- _Extract_:
Pulmonary complications of bone marrow transplantation: a comparison of total body irradiation and cyclophosphamide to busulfan and cyclophosphamide.

PURPOSE: To retrospectively compare the acute and long-term pulmonary toxicities of total body irradiation and busulfan in bone marrow transplantation. METHODS AND MATERIALS: From March 1984 through February 1991, 144 patients received high-dose therapy with cyclophosphamide plus either total body irradiation (TBI-CY) or busulfan (BU-CY) followed by bone marrow rescue. Treatment protocols were based on disease type. Cyclophosphamide dose was 120-200 mg/kg, given in 2-4 days. Total body irradiation was given as 12 Gy in four fractions over 4 days, or 14.4 Gy in eight fractions over 4 days. Busulfan dose was 16 mg/kg given over 4 days.

- _Task instructions_:
1. Do the statements below agree with the bone marrow transplantation abstract? Answer yes or no for each, quoting the words from the abstract that decide it.
(a) The two treatments were compared retrospectively.
(b) Every patient who had total body irradiation received 14.4 Gy.
(c) Busulfan was given over 2 days.
2. Write the next part of the bone marrow transplantation abstract, starting right after its last sentence.

- _Supplied entries_:

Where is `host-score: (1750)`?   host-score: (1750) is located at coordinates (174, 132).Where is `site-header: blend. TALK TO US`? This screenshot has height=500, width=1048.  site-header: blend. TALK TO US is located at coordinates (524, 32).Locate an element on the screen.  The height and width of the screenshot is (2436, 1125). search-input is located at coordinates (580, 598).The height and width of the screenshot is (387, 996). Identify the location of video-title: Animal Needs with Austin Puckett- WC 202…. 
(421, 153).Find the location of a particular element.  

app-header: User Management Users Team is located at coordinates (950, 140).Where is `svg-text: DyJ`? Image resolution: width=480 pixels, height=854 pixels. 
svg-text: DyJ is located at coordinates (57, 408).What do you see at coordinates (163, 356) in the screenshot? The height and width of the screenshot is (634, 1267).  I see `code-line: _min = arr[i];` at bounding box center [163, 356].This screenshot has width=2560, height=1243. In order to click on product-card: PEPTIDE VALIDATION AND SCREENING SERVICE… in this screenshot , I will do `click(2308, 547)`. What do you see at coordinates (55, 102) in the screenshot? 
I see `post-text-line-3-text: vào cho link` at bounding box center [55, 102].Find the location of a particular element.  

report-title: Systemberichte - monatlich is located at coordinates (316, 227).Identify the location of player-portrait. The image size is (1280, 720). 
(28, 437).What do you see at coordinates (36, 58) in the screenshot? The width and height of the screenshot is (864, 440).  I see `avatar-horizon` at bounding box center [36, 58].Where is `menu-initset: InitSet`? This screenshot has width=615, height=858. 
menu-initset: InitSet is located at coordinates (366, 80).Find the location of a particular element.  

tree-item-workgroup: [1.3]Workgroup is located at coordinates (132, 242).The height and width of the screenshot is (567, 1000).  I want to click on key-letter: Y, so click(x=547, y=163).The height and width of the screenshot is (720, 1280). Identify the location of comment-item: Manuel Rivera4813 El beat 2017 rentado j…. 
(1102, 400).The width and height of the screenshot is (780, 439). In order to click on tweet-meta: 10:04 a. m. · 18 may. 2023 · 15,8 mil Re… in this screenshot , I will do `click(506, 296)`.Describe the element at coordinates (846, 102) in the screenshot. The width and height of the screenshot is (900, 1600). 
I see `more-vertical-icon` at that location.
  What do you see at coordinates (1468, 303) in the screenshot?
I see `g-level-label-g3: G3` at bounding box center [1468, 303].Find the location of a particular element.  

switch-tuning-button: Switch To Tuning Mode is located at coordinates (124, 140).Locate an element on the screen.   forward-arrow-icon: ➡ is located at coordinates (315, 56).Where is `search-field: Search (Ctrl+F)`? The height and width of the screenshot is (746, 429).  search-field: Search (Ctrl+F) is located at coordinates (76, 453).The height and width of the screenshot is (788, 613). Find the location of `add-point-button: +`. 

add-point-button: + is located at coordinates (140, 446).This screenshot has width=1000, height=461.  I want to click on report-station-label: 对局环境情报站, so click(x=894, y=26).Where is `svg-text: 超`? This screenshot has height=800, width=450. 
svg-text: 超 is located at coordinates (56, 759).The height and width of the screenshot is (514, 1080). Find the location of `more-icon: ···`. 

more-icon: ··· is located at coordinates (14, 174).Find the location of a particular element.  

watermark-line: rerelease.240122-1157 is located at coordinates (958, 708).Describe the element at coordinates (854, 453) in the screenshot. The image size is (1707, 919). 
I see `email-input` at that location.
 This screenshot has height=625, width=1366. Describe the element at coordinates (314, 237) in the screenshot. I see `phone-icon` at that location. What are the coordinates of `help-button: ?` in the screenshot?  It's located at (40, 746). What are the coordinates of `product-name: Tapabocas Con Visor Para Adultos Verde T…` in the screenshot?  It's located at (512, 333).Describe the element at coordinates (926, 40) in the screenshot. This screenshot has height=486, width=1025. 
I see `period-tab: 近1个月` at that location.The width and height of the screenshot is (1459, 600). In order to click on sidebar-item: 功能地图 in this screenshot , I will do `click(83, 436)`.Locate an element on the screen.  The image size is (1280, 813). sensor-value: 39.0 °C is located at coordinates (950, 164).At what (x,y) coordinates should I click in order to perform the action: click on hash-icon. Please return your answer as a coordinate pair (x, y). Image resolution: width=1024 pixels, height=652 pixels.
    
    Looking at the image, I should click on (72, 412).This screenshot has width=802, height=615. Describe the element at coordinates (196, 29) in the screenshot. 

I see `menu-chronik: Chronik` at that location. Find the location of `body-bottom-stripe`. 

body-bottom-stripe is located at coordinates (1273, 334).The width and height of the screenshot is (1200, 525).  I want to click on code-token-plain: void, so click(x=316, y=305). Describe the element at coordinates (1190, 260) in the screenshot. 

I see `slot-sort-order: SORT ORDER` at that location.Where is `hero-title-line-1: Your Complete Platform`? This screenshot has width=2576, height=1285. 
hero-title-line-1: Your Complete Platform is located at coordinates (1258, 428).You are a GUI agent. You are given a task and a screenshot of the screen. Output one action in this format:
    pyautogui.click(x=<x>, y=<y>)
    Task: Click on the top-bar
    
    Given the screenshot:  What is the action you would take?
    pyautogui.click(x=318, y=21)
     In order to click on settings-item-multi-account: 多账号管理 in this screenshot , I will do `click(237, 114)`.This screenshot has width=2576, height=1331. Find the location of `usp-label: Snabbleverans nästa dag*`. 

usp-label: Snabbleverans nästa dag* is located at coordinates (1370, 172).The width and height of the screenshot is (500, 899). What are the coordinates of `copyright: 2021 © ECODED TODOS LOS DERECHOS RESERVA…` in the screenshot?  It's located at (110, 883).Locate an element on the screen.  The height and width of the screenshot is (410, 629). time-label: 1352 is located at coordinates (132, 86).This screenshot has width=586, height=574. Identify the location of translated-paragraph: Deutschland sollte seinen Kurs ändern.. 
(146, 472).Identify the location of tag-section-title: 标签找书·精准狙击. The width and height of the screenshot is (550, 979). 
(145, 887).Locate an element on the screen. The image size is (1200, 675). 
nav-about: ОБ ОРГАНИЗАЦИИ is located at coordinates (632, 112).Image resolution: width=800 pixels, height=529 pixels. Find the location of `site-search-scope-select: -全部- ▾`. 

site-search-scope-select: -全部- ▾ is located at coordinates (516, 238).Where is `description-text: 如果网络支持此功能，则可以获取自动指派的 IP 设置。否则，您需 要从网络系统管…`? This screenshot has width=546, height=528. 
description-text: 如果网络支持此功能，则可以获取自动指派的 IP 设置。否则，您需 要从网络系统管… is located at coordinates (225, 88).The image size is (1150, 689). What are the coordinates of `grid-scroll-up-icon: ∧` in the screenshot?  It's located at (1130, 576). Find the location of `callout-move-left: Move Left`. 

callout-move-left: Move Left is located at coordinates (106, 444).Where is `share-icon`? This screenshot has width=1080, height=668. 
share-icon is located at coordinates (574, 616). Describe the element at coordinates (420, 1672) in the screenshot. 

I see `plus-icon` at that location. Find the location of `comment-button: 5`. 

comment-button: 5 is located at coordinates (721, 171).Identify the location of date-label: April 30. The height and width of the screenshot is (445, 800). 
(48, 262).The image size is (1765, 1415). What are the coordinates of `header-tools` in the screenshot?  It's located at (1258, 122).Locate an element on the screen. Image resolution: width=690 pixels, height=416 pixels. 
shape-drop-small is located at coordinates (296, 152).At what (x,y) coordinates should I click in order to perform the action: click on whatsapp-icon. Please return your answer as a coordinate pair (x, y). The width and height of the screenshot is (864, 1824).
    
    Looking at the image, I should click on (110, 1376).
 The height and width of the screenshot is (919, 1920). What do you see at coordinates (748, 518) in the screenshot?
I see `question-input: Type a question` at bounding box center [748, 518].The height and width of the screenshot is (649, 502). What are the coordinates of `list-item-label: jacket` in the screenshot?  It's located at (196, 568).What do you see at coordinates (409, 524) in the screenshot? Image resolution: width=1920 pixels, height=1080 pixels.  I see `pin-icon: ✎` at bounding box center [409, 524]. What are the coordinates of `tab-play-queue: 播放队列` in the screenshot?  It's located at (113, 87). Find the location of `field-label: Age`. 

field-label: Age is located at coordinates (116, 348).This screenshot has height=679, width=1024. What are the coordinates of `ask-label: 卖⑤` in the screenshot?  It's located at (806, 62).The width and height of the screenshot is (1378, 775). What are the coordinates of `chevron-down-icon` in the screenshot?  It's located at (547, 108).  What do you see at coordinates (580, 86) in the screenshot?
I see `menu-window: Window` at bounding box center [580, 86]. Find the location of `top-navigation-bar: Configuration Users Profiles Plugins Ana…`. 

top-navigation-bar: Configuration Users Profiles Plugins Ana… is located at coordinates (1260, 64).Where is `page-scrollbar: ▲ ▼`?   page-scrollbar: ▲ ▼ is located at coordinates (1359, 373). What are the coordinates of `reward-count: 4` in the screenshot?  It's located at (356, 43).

- _Answer list_:
1.
(a) Yes: "To retrospectively compare the acute and long-term pulmonary toxicities of total body irradiation and busulfan"
(b) No: "Total body irradiation was given as 12 Gy in four fractions over 4 days, or 14.4 Gy in eight fractions over 4 days."
(c) No: "Busulfan dose was 16 mg/kg given over 4 days."

2.
RESULTS: Seventy-nine patients were treated with TBI-CY and 65 patients with BU-CY. More patients in the TBI group had allogeneic transplants (40 vs. 18). Pulmonary events occurred in 48 patients, 19 in BU-CY and 29 in TBI-CY. Of the 58 patients with allogeneic transplants, 21 (36%) developed chronic graft-vs.-host disease (GVHD), and 10 of those patients developed pulmonary complications (including 2 with obliterative bronchitis and 1 with asthma). Interstitial pneumonitis (IP) occurred in 14 patients, 12 in the TBI-CY group and 2 in the BU-CY group. Cytomegalovirus and pneumocystis infections were associated with IP in 11 of those patients. Fatal idiopathic IP occurred in one patient in each of the TBI-CY and BU-CY groups. Multivariate analysis showed that only chronic GVHD and prior bleomycin use were significant predictors of interstitial pneumonitis; no difference was seen between TBI-CY and BU-CY.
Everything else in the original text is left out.